# STATED PROBLEM:
Reproduce the text on archiving URLs with the archiver daemon word for word, from its first sentence to its last.

# EXTRACTED TEXT:
+===+
A local copy is not the best resource - what if a link goes dead in a way your tool cannot detect so you don’t know to put up your copy somewhere? But it solves the problem pretty decisively.

Daemon

archiver has an extra feature where any third argument is treated as an arbitrary sh command to run after each URL is archived, to which is appended said URL. You might use this feature if you wanted to load each URL into Firefox, or append them to a log file, or simply download or archive the URL in some other way.

For example, instead of a big local-archiver run, I have archiver run wget on each individual URL: screen -d -m -S "archiver" sh -c 'while true; do archiver ~/.urls.txt gwern@gwern.net "cd ~/www && wget --unlink --continue --page-requisites --timestamping -e robots=off --reject .iso,.exe,.gz,.xz,.rar,.7z,.tar,.bin,.zip,.jar,.flv,.mp4,.avi,.webm --user-agent='Firefox/3.6' 120"; done'. (For private URLs which require logins, wget can still grab them with some help: installing the Firefox extension Export Cookies, logging into the site in Firefox like usual, exporting one’s cookies.txt, and adding the option --load-cookies cookies.txt to give it access to the cookies.)
+===+
# DATA:
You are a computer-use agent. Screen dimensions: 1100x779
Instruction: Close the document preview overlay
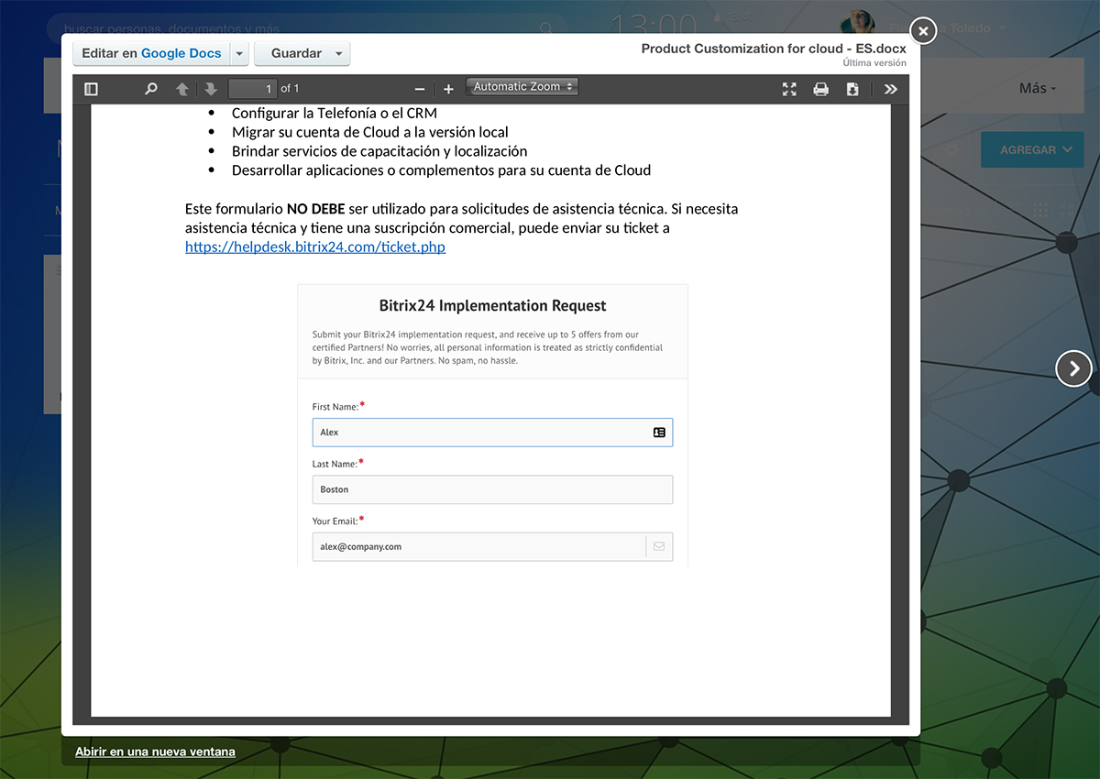923,31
+===+
# TASK OUTPUT:
A local copy is not the best resource - what if a link goes dead in a way your tool cannot detect so you don’t know to put up your copy somewhere? But it solves the problem pretty decisively.

Daemon

archiver has an extra feature where any third argument is treated as an arbitrary sh command to run after each URL is archived, to which is appended said URL. You might use this feature if you wanted to load each URL into Firefox, or append them to a log file, or simply download or archive the URL in some other way.

For example, instead of a big local-archiver run, I have archiver run wget on each individual URL: screen -d -m -S "archiver" sh -c 'while true; do archiver ~/.urls.txt gwern@gwern.net "cd ~/www && wget --unlink --continue --page-requisites --timestamping -e robots=off --reject .iso,.exe,.gz,.xz,.rar,.7z,.tar,.bin,.zip,.jar,.flv,.mp4,.avi,.webm --user-agent='Firefox/3.6' 120"; done'. (For private URLs which require logins, wget can still grab them with some help: installing the Firefox extension Export Cookies, logging into the site in Firefox like usual, exporting one’s cookies.txt, and adding the option --load-cookies cookies.txt to give it access to the cookies.)